Accession Day itself is never ‘celebrated’ as some might expect.
The practicalities of the system of hereditary monarchy means she only became Queen at the moment her father, King George VI gave his last breath.
He died in his sleep at Sandringham House and was pronounced dead when staff went to wake him in the morning.
King George had left Buckingham Palace for Norfolk on December 21, 1951, with his Queen consort and his youngest daughter Princess Margaret.
It would be his last Christmas.
He died, following a coronary thrombosis, but he’d been ill for some time, having had a lung removed just five months before.
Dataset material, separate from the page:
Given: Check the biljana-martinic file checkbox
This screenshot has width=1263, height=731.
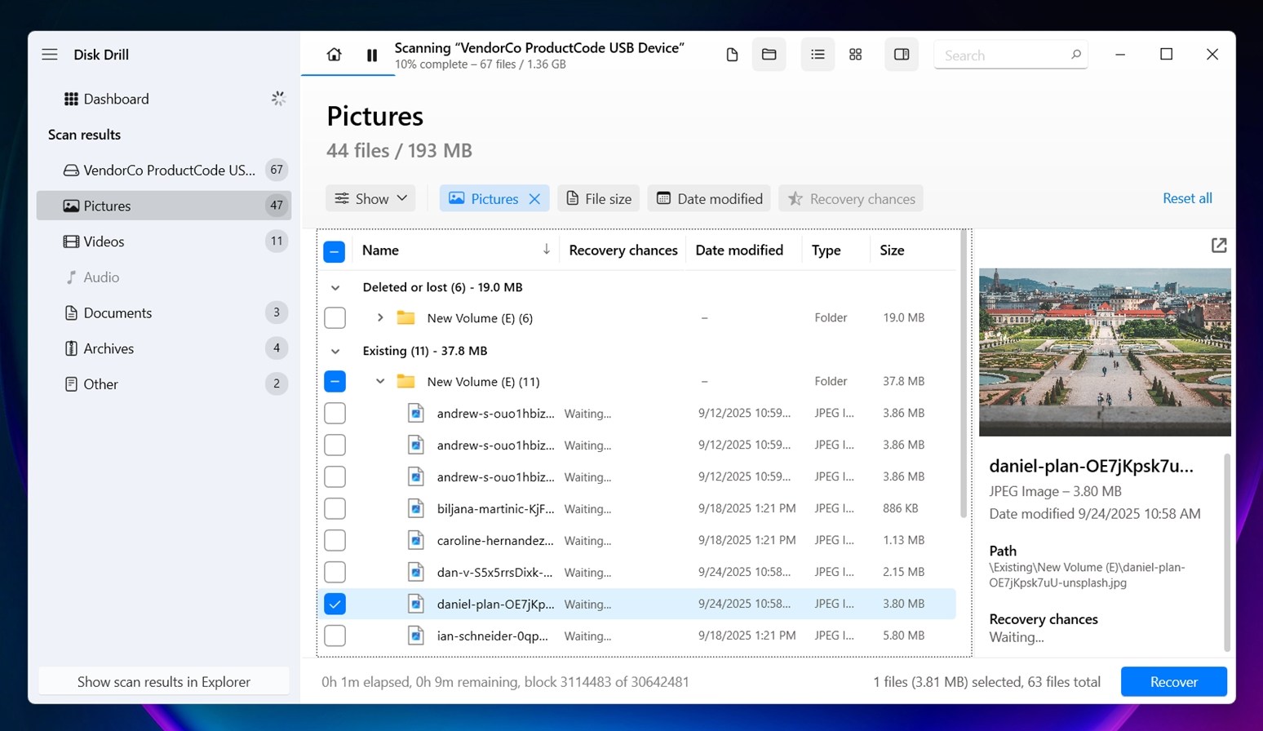Looking at the screenshot, I should (335, 508).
In fact, the reason why Princess Elizabeth – as she was before February 6 – was out of the country in Kenya, was because she and Prince Philip had stepped in for the King who was too ill to do the royal tour himself.
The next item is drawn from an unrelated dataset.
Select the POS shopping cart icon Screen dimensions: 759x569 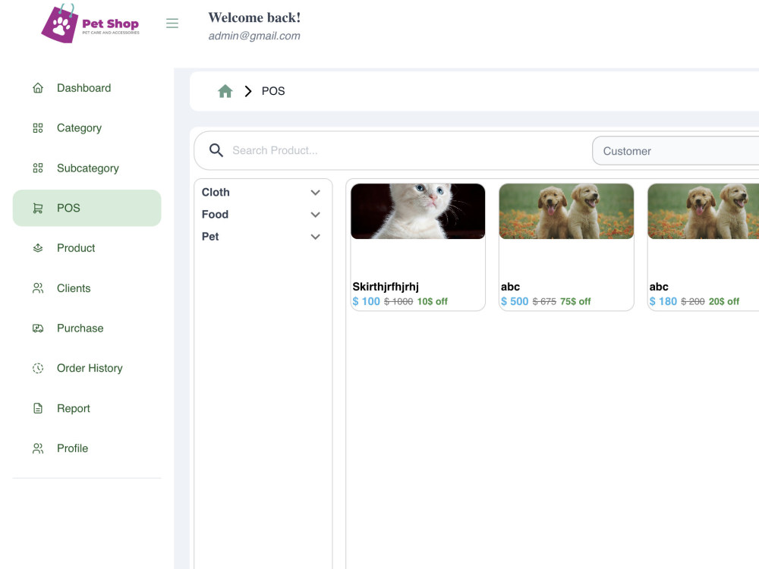(38, 208)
And so, at Treetops Hotel in the Aberdares National Park, Prince Philip broke the news to his wife that her father had died and she was now Queen.
She returned to London Airport, now Heathrow, to take up her duties as Queen – the first of those duties would be approving the arrangements for her father’s funeral eight days later.
Whilst the Queen is now embarking on another year of her reign – the Platinum Jubilee will be celebrated in 2022 once the 70th year has been completed.
The government has already announced a double bank holiday on May 2 and 3 next year to make a four day weekend.
No other plans have yet been announced but Buckingham Palace has a team working on the celebration.
No British Monarch has ever celebrated a Platinum Jubilee before.
Queen Victoria clocked up 64 years before her death in 1901.
Today, the Queen carries on as usual, with the small coterie of staff which looks after her and Prince Philip on rotation – often called HMS Bubble.
She will reflect, as she does every year, on her father’s premature death and the duty, as Head of State, which came her way at such a young age.